Голова кружилась, полнилась туманом, неясными образами, бегущими друг за другом разрозненными мыслями, милыми тенями, в которых, присмотревшись, можно было узнать как ныне живущих, так и обитателей загробного мира. Friz, с тяжелой одышкой обращалась к нему тень, несомненно принадлежавшая отцу, который в то же самое время в синем колпаке на голове, под одеялом в накрахмаленном чистейшем пододеяльнике лежал на высоко поднятых подушках и ледяными бессильными пальцами умирающего пытался крепко сжать руку сына. «Friz, man muss zu Hause sterben». — «Ah, der Vater, das Haus dem Menschen dort, wo sein Herz».[37] И вечно вы стонете о ваших несчастных, сухим маленьким перстом грозила ему другая тень, словно наказания как такового не существует и словно Бог самым строгим образом не карал Свой народ за его грехи. Но милосердие! Палящий зной закона давно бы все сжег, если бы не изливаемое в наши сердца милосердие. Он хотел высказать все это ускользающей тени, но уста его оказались запечатаны немотой. Боже, в отчаянии взмолился он, верни мне речь живую… Речь вернулась, и он неожиданно для себя изрек: «Die seltsame Stadt».[38]
Егор обернулся.
— Што?
— Ничего, ничего, голубчик, — слабо промолвил Федор Петрович. — Я подумал, какой все-таки странный город…
— Х-хе… Странный! Я б сказал, какой странный… — Егор сплюнул, чего Федор Петрович терпеть не мог, однако на сей раз ограничился лишь горестным вздохом. — К вам народишко отчего так липнет? Да всем все равно, сдох ты аль еще жив. Вот и бредут в Мало-Казенный. Авось…

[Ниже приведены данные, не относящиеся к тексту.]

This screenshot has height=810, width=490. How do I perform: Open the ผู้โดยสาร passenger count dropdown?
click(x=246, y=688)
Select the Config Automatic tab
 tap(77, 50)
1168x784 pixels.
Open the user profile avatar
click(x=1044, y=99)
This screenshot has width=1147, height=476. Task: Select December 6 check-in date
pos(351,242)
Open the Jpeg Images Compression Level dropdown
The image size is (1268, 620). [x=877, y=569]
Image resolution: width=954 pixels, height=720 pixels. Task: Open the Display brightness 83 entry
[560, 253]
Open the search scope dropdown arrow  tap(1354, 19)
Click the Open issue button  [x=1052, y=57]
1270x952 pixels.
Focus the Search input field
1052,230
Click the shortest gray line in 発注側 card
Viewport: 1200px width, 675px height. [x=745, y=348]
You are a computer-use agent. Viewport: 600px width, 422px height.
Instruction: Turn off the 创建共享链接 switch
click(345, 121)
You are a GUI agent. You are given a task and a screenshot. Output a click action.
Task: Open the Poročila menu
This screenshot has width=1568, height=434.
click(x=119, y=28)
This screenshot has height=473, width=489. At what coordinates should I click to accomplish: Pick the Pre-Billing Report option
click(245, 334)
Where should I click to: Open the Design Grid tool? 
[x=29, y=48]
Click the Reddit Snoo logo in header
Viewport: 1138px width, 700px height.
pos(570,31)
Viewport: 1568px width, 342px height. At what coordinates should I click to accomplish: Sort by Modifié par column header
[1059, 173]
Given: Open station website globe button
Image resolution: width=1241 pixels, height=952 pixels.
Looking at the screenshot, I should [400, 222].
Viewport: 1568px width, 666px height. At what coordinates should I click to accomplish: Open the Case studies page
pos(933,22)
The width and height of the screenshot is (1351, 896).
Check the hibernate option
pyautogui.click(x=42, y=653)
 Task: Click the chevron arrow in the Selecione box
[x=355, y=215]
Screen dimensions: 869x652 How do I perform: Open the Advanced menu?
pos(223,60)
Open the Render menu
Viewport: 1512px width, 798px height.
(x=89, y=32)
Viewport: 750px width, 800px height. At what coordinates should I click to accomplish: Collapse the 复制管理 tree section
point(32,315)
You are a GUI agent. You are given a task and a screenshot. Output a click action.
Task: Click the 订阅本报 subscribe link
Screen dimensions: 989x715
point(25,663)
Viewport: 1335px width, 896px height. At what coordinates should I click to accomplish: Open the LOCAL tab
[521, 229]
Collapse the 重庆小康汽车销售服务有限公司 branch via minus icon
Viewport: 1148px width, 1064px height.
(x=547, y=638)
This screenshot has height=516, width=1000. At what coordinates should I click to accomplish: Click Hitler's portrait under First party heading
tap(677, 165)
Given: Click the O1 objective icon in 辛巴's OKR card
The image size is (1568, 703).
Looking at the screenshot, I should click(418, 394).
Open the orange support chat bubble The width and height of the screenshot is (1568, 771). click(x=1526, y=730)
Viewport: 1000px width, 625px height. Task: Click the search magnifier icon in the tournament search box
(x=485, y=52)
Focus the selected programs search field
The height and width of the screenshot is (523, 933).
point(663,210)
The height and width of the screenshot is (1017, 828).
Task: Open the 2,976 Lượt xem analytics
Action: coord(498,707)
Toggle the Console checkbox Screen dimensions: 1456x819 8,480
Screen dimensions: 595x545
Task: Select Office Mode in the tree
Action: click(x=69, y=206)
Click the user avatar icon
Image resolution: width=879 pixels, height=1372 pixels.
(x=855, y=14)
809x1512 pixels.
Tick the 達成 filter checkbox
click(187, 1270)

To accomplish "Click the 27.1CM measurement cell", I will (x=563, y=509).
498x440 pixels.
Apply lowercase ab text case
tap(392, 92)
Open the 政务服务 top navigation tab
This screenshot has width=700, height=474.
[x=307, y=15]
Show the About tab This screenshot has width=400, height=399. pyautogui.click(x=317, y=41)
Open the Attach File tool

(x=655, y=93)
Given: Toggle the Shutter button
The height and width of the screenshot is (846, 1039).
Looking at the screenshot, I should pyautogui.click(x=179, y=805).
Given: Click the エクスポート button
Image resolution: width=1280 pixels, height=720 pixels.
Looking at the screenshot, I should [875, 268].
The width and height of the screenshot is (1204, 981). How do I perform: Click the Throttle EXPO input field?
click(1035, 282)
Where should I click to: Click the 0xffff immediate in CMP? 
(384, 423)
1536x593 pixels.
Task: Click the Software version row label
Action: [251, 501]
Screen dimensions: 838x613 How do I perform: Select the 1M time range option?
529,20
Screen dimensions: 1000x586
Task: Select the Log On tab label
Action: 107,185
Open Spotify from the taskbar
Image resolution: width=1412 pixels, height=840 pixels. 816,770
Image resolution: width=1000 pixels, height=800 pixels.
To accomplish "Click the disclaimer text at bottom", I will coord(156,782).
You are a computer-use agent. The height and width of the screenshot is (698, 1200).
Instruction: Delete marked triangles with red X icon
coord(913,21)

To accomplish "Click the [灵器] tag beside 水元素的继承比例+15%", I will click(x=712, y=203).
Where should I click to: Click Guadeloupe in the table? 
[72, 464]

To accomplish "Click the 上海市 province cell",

Что там далее следовало за этим «авось», неизменным спутником русской жизни, Гааз не разобрал. Каким-то чудесным образом согревшись, он задремал, и в его сознании вновь побежали смутные тени и близких, и просто знакомых ему людей, среди которых промелькнул юноша с несчастным лицом, с укором взглянувший на Федора Петровича. Всплывали иногда яркие, будто освещенные полуденным солнцем улочки Мюнстерайфеля, дома с крутыми, острыми крышами, крытыми черепицей цвета потемневшего серебра, с фасадами преимущественно белыми и наличниками окон, выкрашенными в черный или краснокирпичный цвет. В школу при Jesuitenkirche[39] бежал мальчик в новых башмаках, которые слегка жали ему ноги, но зато так славно стучали твердыми подметками по плотно подогнанной черной брусчатке мостовой. Кто он? Это я, отвечал мальчик, останавливаясь и чистым взором восхищенно разглядывая нарисованное над окнами первого этажа одного из домов райское дерево с золотыми плодами. Это ты, простучало сердце, и Федор Петрович слабо улыбнулся неясным мечтаниям мальчика, ибо знал, что ему суждено окончить школу, учиться в двух университетах, верной спутницей жизни избрать медицину, священное искусство, облегчающее человеческие страдания, а затем оставить родину и отправиться за тридевять земель, в страну другой веры, непохожих обычаев и непривычных нравов. И какая-то тайная струна его души отозвалась и затрепетала при звуках протяжных песен, какие русские поют и в радости и в горе. У этого народа, смутно думал Федор Петрович, на сердце всегда тоска. Die Trauer.[40] От нее сострадание, но от нее и жестокость; от нее доброта, но от нее же вспышки иступленной ярости; от нее страх Божий, но от нее же дерзкое пренебрежение заповедями, которые оставил нам Господь. Коляску тряхнуло, Федор Петрович открыл глаза.